# Prompt
Among the records below, which lines contain the string "Save"? Report them.
=== Begin Enclosure ===
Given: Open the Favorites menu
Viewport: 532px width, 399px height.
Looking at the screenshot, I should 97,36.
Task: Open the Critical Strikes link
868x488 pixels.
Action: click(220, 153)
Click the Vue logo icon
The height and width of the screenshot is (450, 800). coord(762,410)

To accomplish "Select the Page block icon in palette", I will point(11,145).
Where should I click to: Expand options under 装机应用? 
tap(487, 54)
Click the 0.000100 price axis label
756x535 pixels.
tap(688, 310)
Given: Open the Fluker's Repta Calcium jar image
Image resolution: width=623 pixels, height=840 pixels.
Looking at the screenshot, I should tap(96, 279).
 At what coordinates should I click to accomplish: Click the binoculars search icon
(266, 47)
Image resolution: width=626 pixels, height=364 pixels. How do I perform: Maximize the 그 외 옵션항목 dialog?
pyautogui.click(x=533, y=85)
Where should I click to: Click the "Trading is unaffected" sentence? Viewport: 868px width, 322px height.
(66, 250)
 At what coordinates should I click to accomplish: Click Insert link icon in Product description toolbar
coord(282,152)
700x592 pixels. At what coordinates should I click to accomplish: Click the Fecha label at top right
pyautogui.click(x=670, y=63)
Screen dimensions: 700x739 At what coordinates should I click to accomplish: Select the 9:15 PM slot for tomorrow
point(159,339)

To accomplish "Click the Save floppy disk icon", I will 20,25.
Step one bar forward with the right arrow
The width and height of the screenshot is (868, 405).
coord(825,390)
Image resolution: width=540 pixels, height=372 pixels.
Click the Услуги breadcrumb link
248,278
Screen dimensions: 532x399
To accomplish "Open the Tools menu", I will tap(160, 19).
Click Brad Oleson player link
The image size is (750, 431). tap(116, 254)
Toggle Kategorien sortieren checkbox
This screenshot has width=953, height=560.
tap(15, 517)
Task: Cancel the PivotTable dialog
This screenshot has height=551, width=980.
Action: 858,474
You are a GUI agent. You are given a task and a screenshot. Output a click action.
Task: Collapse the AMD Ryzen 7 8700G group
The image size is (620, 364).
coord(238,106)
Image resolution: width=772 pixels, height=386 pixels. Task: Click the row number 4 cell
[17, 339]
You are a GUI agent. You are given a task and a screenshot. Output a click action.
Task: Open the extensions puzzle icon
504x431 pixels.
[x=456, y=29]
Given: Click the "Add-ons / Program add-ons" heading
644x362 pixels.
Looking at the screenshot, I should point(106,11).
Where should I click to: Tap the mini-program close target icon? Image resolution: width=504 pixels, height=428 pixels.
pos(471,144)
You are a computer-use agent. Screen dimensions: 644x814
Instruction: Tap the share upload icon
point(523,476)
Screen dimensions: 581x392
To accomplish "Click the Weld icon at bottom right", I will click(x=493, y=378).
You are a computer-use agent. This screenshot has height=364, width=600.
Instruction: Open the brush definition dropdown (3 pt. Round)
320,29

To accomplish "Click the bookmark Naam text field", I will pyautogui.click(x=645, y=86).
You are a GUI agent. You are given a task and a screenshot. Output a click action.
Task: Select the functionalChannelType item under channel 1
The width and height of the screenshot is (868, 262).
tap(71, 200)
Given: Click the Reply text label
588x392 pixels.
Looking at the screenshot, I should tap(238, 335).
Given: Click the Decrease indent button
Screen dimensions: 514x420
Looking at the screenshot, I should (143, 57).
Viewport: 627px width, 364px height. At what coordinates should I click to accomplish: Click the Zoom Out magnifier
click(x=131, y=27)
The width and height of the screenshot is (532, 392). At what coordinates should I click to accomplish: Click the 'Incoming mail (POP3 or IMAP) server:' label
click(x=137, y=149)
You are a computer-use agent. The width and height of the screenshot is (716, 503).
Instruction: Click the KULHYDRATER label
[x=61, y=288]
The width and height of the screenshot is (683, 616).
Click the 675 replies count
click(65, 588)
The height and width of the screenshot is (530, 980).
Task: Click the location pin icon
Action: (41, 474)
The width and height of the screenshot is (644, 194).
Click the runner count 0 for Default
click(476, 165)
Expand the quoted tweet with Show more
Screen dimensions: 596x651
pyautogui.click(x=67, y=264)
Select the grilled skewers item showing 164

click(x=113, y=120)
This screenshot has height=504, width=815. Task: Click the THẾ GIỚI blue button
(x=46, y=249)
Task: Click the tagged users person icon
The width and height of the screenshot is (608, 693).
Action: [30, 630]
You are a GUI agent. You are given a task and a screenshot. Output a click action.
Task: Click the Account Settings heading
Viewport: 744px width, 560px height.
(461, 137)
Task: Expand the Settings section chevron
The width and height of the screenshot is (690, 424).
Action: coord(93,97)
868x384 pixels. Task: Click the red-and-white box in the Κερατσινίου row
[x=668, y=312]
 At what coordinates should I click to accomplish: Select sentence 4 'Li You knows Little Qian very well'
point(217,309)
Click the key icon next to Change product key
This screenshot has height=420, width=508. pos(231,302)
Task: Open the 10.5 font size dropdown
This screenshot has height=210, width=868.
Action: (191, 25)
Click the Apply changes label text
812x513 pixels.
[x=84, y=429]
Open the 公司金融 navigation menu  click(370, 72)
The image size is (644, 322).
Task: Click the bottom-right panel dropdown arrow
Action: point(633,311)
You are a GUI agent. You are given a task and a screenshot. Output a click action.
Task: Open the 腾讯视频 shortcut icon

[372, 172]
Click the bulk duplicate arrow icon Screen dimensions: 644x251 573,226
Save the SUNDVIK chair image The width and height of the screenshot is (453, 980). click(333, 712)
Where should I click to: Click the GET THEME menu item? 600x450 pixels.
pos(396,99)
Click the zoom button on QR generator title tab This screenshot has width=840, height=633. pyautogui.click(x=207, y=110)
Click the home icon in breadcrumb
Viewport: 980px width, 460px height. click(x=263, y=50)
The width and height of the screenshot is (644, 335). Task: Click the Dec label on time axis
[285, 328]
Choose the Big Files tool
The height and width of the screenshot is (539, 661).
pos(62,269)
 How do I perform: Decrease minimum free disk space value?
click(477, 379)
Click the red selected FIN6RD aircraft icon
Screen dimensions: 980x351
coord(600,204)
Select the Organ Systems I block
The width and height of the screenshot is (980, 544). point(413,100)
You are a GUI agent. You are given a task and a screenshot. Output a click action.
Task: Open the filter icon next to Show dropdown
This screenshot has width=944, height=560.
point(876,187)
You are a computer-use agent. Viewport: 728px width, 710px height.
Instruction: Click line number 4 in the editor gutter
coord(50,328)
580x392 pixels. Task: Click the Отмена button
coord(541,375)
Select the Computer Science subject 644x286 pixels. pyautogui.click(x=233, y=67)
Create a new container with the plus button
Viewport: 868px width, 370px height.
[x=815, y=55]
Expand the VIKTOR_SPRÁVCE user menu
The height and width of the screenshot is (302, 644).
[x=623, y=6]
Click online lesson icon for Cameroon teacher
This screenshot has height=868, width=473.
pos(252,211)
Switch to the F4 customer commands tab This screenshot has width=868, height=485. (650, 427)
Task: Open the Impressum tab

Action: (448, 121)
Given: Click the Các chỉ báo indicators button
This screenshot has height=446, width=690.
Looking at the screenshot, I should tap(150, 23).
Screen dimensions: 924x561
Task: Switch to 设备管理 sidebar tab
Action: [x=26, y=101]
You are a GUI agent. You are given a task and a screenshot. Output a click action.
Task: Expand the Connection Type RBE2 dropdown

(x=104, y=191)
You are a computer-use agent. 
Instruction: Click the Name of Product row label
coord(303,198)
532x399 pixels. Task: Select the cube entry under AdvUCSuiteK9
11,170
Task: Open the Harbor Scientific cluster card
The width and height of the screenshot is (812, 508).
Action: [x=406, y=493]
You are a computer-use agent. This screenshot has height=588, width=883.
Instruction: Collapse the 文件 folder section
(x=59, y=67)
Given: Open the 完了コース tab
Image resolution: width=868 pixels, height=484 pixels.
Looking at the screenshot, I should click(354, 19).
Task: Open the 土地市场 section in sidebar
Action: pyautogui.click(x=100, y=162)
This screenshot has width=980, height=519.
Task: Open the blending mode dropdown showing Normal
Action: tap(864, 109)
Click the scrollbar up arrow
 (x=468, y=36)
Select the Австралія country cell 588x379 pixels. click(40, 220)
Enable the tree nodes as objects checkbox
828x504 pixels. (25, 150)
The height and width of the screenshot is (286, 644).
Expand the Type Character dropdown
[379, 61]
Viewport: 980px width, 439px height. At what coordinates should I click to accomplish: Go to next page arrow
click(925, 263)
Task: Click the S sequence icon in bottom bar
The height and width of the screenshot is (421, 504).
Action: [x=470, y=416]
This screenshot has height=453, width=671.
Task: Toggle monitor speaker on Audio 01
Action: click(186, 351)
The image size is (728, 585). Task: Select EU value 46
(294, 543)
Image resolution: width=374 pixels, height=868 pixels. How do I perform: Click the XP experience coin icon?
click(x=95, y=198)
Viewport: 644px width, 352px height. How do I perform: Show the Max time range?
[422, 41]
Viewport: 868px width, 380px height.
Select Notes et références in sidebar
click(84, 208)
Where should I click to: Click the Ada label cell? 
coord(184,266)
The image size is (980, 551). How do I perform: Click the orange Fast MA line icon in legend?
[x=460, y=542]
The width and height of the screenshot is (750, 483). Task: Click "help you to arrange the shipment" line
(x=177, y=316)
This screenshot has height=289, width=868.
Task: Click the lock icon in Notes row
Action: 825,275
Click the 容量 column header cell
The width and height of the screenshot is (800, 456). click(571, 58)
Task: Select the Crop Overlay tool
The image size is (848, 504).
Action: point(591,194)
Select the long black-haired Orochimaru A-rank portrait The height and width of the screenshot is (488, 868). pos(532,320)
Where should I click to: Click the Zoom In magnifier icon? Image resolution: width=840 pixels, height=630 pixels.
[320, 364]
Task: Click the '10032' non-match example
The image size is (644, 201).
=== End Enclosure ===
# Completed exercise
To accomplish "Click the Save floppy disk icon", I will 20,25.
Save the SUNDVIK chair image The width and height of the screenshot is (453, 980). click(333, 712)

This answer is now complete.